Quand un créateur revient sur un projet qu’il a contribué à façonner, les mots pèsent lourd. Entre lucidité et bienveillance, un ancien développeur se penche sur Starfield, en quête de réponses sur ce qui a déraillé.
Sorti avec des attentes stratosphériques, Starfield devait être le grand retour de Bethesda à la science-fiction, un Skyrim dans l’espace. Pourtant, un an après sa sortie, le jeu reste souvent cité comme une déception, voire comme le « mouton noir » du studio. Bruce Nesmith, ancien designer chez Bethesda et l’un des concepteurs du projet, s’est récemment exprimé sur les raisons de cet échec et sa vision éclaire plusieurs failles fondamentales du jeu.
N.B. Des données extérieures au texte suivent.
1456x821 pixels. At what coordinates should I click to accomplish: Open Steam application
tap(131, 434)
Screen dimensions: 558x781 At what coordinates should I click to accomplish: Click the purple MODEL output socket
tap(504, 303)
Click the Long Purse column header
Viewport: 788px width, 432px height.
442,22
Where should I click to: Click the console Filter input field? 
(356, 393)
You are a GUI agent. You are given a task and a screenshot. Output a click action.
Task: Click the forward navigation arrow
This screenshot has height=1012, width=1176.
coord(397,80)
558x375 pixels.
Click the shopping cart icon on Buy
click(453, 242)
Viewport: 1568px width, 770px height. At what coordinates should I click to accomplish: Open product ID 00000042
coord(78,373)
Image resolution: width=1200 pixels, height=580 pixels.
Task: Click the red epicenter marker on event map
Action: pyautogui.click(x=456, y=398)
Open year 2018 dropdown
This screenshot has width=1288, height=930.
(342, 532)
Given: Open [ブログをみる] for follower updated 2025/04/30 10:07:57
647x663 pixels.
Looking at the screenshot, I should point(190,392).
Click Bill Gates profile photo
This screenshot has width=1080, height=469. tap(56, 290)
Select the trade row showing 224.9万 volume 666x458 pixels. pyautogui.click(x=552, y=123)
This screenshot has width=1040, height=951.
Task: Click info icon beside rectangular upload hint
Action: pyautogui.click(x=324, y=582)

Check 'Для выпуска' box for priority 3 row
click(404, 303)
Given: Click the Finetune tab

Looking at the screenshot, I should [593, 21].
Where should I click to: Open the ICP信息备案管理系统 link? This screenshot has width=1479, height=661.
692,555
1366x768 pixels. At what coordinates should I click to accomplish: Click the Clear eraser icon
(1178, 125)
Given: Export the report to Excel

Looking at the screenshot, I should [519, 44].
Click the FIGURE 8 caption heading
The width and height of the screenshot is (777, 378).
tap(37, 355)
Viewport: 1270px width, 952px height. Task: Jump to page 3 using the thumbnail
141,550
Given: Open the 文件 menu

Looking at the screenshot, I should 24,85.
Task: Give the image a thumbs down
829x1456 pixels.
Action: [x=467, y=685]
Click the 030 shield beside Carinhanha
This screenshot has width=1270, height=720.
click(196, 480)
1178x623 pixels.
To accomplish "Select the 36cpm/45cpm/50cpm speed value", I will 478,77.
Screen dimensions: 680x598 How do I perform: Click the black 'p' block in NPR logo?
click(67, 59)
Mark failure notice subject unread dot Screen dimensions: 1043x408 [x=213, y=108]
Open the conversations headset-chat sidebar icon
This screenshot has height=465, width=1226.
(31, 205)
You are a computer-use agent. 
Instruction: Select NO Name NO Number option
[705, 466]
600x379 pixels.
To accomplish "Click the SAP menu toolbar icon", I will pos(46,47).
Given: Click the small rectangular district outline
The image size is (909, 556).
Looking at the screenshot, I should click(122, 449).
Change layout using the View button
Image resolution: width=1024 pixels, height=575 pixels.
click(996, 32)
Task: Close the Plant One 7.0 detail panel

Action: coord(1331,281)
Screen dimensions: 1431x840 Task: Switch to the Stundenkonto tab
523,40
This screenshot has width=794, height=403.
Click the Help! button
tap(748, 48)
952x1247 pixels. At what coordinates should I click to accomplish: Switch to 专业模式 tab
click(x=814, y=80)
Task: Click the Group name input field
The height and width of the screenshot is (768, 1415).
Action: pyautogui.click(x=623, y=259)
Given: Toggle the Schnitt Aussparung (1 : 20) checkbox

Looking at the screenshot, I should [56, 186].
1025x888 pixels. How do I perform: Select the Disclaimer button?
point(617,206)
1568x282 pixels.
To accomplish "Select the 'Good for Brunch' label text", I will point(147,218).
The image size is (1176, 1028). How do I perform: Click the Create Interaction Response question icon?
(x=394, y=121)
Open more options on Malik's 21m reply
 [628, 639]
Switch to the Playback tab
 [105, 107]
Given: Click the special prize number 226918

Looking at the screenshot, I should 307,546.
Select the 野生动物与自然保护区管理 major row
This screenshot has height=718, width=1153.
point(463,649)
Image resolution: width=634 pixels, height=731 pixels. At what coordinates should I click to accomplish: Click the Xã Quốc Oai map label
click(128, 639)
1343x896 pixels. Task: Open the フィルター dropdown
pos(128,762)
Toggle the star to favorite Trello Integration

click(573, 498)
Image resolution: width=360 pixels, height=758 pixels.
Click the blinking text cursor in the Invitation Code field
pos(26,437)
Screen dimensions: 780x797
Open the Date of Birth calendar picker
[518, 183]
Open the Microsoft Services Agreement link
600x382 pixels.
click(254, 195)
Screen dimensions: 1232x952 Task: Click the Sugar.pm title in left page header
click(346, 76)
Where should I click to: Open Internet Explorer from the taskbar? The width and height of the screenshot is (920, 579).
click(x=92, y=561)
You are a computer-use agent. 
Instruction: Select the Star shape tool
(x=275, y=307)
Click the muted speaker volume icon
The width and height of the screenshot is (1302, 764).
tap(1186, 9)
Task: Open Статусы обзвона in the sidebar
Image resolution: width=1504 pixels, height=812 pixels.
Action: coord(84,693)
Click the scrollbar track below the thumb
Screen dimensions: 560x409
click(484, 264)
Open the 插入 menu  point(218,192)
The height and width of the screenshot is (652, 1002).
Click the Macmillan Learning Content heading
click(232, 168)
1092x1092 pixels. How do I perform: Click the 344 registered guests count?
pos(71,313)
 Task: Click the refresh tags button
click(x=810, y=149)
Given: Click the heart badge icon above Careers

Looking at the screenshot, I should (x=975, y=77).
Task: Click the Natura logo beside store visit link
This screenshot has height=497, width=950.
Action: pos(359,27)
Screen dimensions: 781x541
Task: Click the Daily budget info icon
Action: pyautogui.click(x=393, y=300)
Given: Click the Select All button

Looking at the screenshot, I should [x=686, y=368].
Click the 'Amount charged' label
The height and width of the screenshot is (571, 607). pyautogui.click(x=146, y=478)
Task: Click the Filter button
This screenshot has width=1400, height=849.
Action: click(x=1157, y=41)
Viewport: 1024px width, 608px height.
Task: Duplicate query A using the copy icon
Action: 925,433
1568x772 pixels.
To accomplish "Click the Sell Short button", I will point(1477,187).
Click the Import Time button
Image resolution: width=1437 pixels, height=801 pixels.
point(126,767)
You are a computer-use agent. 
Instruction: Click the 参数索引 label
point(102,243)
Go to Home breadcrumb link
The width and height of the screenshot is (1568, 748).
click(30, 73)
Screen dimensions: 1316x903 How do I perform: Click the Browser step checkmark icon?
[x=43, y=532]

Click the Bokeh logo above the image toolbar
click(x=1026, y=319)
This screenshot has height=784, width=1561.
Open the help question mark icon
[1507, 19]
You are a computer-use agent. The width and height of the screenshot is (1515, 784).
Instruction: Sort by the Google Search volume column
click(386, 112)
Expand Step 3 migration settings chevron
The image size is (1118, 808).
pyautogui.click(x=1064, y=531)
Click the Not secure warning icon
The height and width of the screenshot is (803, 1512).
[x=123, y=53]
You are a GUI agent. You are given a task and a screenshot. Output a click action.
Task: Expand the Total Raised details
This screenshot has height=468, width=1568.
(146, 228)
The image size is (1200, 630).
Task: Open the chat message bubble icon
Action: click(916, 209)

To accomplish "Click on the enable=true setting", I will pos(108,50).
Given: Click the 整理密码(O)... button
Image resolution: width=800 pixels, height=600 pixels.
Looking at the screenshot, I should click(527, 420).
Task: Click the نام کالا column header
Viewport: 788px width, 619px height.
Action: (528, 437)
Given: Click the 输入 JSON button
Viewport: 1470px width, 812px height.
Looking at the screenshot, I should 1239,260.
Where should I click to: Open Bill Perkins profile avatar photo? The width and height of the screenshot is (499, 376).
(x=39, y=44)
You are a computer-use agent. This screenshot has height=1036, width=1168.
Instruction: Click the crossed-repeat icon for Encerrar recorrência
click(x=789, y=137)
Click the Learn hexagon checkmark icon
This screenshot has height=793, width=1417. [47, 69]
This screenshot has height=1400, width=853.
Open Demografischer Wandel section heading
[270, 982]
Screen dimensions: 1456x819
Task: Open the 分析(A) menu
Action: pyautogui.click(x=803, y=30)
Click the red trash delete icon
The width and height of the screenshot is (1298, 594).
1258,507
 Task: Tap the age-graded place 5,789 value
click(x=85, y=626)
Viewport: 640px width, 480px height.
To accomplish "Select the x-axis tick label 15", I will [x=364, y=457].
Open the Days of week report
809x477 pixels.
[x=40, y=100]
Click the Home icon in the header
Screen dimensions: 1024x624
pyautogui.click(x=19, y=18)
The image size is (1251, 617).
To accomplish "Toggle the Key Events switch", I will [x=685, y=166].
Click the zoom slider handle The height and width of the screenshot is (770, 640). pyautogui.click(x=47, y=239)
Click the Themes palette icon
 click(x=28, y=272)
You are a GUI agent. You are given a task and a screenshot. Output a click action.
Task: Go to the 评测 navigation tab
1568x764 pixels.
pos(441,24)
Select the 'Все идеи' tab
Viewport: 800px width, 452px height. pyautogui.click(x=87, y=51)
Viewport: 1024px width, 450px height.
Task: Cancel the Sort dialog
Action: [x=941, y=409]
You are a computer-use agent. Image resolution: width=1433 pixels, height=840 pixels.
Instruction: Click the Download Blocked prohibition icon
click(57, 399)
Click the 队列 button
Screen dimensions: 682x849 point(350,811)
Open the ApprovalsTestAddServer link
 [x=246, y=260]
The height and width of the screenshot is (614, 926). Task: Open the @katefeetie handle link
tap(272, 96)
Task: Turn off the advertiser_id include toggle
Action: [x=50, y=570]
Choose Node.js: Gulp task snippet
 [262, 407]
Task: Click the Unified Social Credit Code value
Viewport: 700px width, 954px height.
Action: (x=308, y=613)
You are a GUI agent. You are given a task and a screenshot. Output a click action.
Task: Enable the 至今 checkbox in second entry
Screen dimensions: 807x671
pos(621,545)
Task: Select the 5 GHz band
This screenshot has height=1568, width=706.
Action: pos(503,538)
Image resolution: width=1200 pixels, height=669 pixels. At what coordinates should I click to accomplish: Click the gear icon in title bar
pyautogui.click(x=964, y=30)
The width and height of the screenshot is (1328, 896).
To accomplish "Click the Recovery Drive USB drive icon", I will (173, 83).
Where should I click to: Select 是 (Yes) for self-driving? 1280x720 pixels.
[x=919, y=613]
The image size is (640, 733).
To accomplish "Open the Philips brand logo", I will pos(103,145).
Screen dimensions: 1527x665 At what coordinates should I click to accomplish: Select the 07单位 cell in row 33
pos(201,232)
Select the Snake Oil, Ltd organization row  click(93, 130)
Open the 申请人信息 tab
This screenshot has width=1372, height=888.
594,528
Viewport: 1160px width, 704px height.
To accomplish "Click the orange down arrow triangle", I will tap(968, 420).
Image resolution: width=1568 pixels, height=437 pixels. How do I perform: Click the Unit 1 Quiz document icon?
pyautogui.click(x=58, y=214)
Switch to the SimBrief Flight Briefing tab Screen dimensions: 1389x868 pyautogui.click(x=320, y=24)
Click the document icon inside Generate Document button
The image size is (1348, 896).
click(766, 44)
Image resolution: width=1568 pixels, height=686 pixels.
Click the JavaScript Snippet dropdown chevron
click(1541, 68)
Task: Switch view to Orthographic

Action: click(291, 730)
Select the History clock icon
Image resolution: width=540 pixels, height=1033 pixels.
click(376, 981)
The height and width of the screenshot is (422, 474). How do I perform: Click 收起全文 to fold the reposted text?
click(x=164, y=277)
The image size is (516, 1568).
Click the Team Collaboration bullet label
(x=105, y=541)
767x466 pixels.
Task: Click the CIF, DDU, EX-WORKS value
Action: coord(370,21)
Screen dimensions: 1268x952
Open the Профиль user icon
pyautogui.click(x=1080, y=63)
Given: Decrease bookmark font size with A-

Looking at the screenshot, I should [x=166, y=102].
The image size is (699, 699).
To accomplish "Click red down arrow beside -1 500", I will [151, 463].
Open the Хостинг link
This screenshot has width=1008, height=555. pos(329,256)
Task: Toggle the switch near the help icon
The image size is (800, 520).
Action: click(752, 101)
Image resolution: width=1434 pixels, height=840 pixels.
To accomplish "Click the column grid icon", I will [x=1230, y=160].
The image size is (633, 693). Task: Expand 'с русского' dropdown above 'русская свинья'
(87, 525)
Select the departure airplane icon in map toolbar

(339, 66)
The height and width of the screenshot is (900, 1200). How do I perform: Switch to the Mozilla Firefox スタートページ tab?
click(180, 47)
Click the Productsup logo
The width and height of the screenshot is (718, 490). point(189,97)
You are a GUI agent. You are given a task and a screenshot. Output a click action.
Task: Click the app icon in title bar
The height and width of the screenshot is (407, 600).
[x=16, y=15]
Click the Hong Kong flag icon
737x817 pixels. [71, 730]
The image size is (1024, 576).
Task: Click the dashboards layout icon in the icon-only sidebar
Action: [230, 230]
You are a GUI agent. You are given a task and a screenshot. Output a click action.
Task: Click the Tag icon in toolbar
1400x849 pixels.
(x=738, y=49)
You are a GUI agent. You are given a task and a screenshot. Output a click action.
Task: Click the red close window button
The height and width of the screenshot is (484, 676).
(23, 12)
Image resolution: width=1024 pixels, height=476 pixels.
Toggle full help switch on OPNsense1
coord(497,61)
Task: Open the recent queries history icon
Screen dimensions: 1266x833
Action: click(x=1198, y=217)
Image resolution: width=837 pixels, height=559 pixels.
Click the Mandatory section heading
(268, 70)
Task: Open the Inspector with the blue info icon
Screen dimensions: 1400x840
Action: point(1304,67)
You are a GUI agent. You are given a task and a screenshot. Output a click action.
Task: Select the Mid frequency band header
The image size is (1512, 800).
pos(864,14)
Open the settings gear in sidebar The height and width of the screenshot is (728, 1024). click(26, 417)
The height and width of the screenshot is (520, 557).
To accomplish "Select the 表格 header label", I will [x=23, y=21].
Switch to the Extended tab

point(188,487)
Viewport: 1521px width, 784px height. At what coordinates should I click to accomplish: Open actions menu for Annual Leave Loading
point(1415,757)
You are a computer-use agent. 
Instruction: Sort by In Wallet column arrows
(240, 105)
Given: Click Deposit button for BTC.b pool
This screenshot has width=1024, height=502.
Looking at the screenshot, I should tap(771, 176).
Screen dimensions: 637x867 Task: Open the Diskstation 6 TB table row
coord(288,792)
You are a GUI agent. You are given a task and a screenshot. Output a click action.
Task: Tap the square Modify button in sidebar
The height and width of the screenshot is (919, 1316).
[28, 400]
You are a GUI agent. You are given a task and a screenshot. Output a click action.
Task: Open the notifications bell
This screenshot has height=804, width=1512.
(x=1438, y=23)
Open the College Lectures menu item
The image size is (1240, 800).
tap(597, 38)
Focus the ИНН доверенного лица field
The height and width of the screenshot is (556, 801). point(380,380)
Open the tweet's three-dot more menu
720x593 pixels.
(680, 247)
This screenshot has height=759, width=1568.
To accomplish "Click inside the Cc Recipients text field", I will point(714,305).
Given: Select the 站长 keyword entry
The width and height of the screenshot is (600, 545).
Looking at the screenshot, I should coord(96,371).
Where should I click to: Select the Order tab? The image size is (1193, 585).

Le poids de la génération procédurale
Pour Nesmith, la racine du problème tient à une décision clé : celle de miser sur la génération procédurale pour créer les planètes du jeu. Là où Skyrim et Fallout brillaient par leurs environnements méticuleusement conçus à la main, Starfield a choisi de confier une large part de son univers à des algorithmes. Résultat : des planètes qui finissent par se ressembler, des explorations qui perdent leur sens d’émerveillement et une boucle de jeu qui s’essouffle. Il explique :
Quand les planètes commencent à toutes se ressembler, c’est là que tout s’écroule. On ne ressent plus d’excitation, plus de surprise.
Même constat pour la faune extraterrestre, cantonnée à un rôle purement décoratif : « Elles sont comme les loups de Skyrim : elles existent, mais elles ne racontent rien. »

Le vide de l’espace… et de l’expérience
Autre point faible selon le concepteur : la traversée spatiale. Loin d’être le cœur du jeu, elle se réduit à une succession d’écrans de chargement et de séquences sans enjeu. Paradoxalement, Nesmith défend cette approche : « Le vide spatial est, par nature, ennuyeux. C’est littéralement du rien. Le rendre palpitant sans trahir sa réalité est presque impossible. »

Des attentes impossibles à satisfaire
Pour autant, Nesmith ne renie pas Starfield. Il le considère comme un bon jeu, mais victime d’un contexte démesuré. Après Skyrim et Fallout, les fans attendaient un chef-d’œuvre absolu. « Si un autre studio avait sorti le même jeu, il aurait été mieux accueilli », estime-t-il. Malgré les critiques, Starfield reste un succès commercial solide. Mais pour beaucoup, il symbolise aussi la limite d’une formule Bethesda qu’il faudra désormais réinventer. Et pour Bruce Nesmith, c’est précisément ce constat : celui d’un potentiel gâché par la répétition, qui marque le point où « tout s’écroule ».